Three questions pending in Washington are poised to roil markets: When will the Federal Reserve taper quantitative easing? When will the government shutdown end? and Will Congress fail to raise the debt limit? How these issues play out is likely to have lasting effects for a year or more.
Speculation over when the Fed will start tapering has been looming over markets since Fed chairman Ben Bernanke tipped his hand in May during his testimony before a joint congressional committee. Although the Fed surprised investors last month when it said that economic conditions did not yet support a reduction in its $85 billion in monthly bond purchases, the very next week Charles Evans, head of the Federal Reserve Bank of Chicago, confused matters further when he said that tapering could be announced as early as the next Fed meeting on October 29–30. Uncertainty about tapering could be exacerbated by turnover in membership of the Fed’s policymaking arm, the Federal Market Open Committee, including the departure of Bernanke, whose term expires in January.

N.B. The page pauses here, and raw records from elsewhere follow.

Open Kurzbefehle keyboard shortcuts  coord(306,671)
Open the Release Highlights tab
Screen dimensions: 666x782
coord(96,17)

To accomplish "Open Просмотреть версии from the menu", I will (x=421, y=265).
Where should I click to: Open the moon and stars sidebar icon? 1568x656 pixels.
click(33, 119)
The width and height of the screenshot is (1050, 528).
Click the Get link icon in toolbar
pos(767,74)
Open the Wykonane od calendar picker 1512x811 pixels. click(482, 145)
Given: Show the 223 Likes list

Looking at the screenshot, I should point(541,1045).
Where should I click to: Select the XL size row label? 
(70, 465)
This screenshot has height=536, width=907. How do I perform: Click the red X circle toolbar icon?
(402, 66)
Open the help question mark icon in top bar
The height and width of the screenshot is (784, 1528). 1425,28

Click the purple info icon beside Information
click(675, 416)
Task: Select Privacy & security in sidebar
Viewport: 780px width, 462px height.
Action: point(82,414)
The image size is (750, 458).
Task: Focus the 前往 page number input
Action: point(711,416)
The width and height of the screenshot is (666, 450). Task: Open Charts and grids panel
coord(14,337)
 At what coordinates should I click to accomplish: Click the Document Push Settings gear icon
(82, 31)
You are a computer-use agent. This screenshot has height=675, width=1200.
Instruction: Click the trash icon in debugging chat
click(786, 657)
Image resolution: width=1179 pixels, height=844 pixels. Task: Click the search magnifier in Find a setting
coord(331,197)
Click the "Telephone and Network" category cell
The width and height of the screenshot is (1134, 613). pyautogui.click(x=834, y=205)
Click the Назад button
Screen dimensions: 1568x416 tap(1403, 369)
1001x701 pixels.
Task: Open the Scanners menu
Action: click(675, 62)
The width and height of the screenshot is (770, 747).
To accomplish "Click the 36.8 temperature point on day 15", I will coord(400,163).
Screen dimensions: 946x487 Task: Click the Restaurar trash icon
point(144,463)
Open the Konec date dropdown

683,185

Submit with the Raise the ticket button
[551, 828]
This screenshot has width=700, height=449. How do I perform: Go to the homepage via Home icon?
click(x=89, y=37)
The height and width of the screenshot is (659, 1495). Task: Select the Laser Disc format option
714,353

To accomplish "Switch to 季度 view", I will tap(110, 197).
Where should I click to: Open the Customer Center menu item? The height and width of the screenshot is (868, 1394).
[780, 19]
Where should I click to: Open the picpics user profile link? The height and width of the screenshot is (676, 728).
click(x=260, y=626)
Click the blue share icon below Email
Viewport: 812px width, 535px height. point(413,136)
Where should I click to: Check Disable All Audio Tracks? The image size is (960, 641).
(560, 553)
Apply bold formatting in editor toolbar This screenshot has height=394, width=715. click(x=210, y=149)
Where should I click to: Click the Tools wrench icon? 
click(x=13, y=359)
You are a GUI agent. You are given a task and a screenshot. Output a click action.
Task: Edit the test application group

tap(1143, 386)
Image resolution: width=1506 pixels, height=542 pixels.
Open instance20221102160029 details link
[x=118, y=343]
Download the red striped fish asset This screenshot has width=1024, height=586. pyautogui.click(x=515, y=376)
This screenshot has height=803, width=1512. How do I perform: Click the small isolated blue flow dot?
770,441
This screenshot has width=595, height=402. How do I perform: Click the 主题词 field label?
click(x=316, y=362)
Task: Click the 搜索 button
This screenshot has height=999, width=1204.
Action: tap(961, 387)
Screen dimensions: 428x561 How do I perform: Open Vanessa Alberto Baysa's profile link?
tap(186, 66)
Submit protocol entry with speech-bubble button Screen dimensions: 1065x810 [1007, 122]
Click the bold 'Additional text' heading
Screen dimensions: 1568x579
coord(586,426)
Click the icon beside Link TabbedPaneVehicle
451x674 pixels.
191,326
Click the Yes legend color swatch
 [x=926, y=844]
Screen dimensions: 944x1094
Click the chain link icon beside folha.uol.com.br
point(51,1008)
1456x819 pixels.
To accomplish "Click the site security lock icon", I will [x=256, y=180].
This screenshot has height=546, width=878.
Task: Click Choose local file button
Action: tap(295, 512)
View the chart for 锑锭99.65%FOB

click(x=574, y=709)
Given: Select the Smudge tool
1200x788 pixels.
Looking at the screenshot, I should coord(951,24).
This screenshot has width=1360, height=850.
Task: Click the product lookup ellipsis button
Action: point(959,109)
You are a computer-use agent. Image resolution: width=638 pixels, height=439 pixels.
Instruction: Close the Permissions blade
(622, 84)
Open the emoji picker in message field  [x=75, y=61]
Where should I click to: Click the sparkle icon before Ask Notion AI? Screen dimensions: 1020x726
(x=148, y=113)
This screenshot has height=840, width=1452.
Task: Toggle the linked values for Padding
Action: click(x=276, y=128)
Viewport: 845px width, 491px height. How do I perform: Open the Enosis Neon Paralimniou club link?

Congress continues to be at a stalemate as it contends with the political fallout of the government shutdown. The partisans are digging in deeper than ever. The GOP had demanded the defunding of the Affordable Care Act, better known as Obamacare, even though the new health insurance exchanges officially launched on Tuesday, the first day of the shutdown.
The deadline to raise the debt limit is October 17. For every dollar the debt limit is raised, speaker of the House John Boehner has been demanding that government spending be reduced by one dollar — what has come to be known as the “Boehner Rule.” Congressional Republicans have shifted focus to the rest of a wish list of concessions, however, including a one-year delay of Obamacare and approval for the Keystone XL oil pipeline. As in 2011, the GOP is using the prospect of a government default as leverage.
President Obama says he will not negotiate on the debt limit. But keep in mind, however, that he had said as much in 2011, then struck a last-minute deal. He had a strong incentive to compromise two years ago: his reelection. The White House feared a refusal to deal would hurt the president’s prospects for a second term. Of course, that motivation is gone, although congressional Democrats face midterm elections in November 2014.
For their part, House and Senate Democrats have countered the GOP’s ultimatums by demanding the reversal of domestic spending cuts enacted as part of sequestration. Neither party’s desired outcome is in the realm of possibilities. Because of incongruence in their political goals, elements of each party see the shutdown as serving their political interests.
Any break in the budget impasse will be a stopgap measure funding the government for a month or two. We will have a brief respite around Thanksgiving, with the infighting to resume before the year-end holiday break. Congress will pass another continuing resolution, setting up another budget fight early next year. This routine could continue right up to Election Day, November 4, 2014.
In the good old days — that is, December 2012 — Vice President Joe Biden and Senate minority leader Mitch McConnell could sit down, craft a compromise, push it through the House of Representatives and kick the can down the road. That is not going to happen this time.
McConnell is up for reelection as one of the ten most vulnerable incumbents in Congress. He faces the Tea Party–aligned challenger in the Kentucky Republican primary, businessman Matt Bevin, who has hammered McConnell for rounding up GOP votes to pass the Troubled Asset Relief Program bank bailout in 2008. Bevin has also aligned with Texas Senator Ted Cruz in his war on Obamacare, claiming that McConnell has equivocated in his opposition to the health care law.
If McConnell survives the primary, he is likely to emerge wounded. His Democratic challenger is Kentucky Secretary of State Alison Lundergan Grimes, who, according to a poll conducted in early September by the Public Campaign Action Fund, leads McConnell 46 percent to 40 percent (with 14 percent undecided). Grimes’s prospects for defeating McConnell, however, are complicated by the recent announcement by liberal Democrat Ed Marksberry that he will run for the seat as an independent.
Whatever happens now, the GOP will make certain the debt limit comes up again before the November 2014 elections. It’s an excellent device for the Republican Party to raise the profile of the issue, justifying cuts in federal spending and mobilizing its base. Democrats will respond by demanding restoration of domestic spending cuts and protection of Social Security and Medicare.
Continuing uncertainty about QE3, the federal budget and the debt limit will be the new normal until voters put one party or the other in firm control of the government. Thanks to gerrymandering, bigger campaign spending under Citizens United and the Senate filibuster, that is not going to happen anytime soon.
Philip Diehl is the former director of the U.S. Mint.